Elise watched the road nervously, and her sense of foreboding was rewarded with an alarm from her IHD. Satcom had picked up armed kaygryn males approaching in a technical. She investigated, and grimaced; they were the same ones she and Winter had just bloody armed.
‘Conrad, we’ve got potential hostiles approaching,’ she said, keeping her pistol in her hands but aimed at the dirt.
‘I know,’ he said. ‘They won’t do anything.’
She was not reassured. She raised the pistol an inch. Sweat trickled down her neck. Adrenaline pulsed through her guts.
Winter had calmed the female enough to get some words out of her. They had only been speaking for perhaps ten seconds when the technical—a flatbed truck—hummed around the corner. The female saw the approaching kaygryn, and, visibly frightened, moved behind Winter.
‘What are we doing here, Conrad?’ Elise asked, mouth dry. She hated how quickly she had deferred to him. She was his commanding officer. He should have been asking her what to do.
‘It’s OK,’ he said, watching the kaygryn approach. They stopped a few metres short of them. They held the UN pattern railguns with a lazy familiarity. One jumped out and babbled angrily at the female. She babbled, terrified, back. Winter stood aside as the male grabbed the female and dragged her into the jeep.
‘Shit,’ Elise hissed. ‘Hey!’ she shouted to the male.
‘Easy, commander,’ Winter said. ‘Trust me, you don’t want to get involved in this.’
‘What did she say to you?’ Elise demanded. The armed kaygryn eyed her warily. Fat leathery curled unprofessionally around triggers.
‘I’ll tell you when they’re gone,’ he murmured.

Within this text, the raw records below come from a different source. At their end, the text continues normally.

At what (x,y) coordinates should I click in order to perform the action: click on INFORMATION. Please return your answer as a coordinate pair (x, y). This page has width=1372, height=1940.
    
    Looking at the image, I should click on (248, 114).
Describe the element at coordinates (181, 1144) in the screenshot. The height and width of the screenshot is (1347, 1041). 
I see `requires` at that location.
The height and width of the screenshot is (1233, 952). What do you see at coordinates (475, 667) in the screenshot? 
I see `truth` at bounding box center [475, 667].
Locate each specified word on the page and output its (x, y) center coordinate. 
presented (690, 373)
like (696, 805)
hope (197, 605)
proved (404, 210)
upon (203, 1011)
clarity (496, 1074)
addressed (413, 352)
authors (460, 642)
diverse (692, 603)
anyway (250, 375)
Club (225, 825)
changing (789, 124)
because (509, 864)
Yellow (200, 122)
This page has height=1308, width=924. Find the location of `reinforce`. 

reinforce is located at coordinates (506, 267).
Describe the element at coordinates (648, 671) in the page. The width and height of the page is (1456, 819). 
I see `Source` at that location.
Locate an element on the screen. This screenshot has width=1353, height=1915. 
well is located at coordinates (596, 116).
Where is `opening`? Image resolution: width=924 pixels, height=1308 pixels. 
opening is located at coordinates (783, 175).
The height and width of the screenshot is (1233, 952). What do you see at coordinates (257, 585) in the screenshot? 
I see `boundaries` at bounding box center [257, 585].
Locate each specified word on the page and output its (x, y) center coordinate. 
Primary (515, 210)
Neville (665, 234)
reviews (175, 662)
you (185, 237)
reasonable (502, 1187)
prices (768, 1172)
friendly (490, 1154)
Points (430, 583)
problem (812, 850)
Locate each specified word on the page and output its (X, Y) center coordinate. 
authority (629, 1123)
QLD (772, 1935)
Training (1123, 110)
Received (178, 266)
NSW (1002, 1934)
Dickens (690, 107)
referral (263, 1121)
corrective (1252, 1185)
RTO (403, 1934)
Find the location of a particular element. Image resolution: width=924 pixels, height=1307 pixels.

He and the kidnapper spoke quickly in Argish. Elise couldn’t follow some of the dialect, but it was clear that Winter was telling them that the female hadn’t told them anything.
Elise bit her tongue, furiously impotent. After a tense minute, the kaygryn packed up and left. She could hear the female screaming as the jeep rounded the corner, and was swallowed by the jungle.
‘Hey, Conrad,’ she said, angrily shoving her pistol back into her duffel. ‘What the fuck was that?’
‘I’m sorry, commander,’ he said, taking a long draw from his canteen. His bald head gleamed in the sunlight like polished obsidian. ‘It was the right thing to do. There was no time.’
Elise forced herself to feel calm. It was harder to utilise the mind-focussing techniques they had taught her in forty-degree heat. ‘OK; I’m all ears.’
‘She said that the commune skarls took her children away from her. Two children.’
Elise’s eyes widened. ‘And you let them take her!’ But already she could see the logic in it, the operational value. First, they knew they were looking in the right place, rattling the right cages; but it was also important not to tip their hand. Better that the kaygryn didn’t know that they knew. The price was steep, though. The female would almost certainly be murdered.
‘Do you think they bought it?’
Winter shrugged. ‘I hope so. They will probably get it out of her, though. What she told us.’
Elise sighed. ‘Shit,’ she muttered. She pulled a stim from her pocked and ripped the ignition tab off, and sucked vapour into the pits of her lungs. ‘I didn’t think we would find anything this concrete, this early.’
Winter shook his head, and climbed back into the jeep. ‘Neither did I.’
They spent the night in the jungle, in a sealed-nanofibre lean-to. Winter provided a couple of palatable ration bars, which they munched on in the oppressive darkness. Then Elise slept, while Winter grabbed a rail carbine from the rack in the back of the jeep and walked a loose perimeter.
In the morning they returned to the village, but Yunus was not there. There was no sign of the female. Quietly, Elise fed one of the screaming, laughing kaygryn children a ration bar implanted with a few microbot trackers. Then the armed males returned and gabbled away at Winter angrily, and they headed back to UNAF Tria.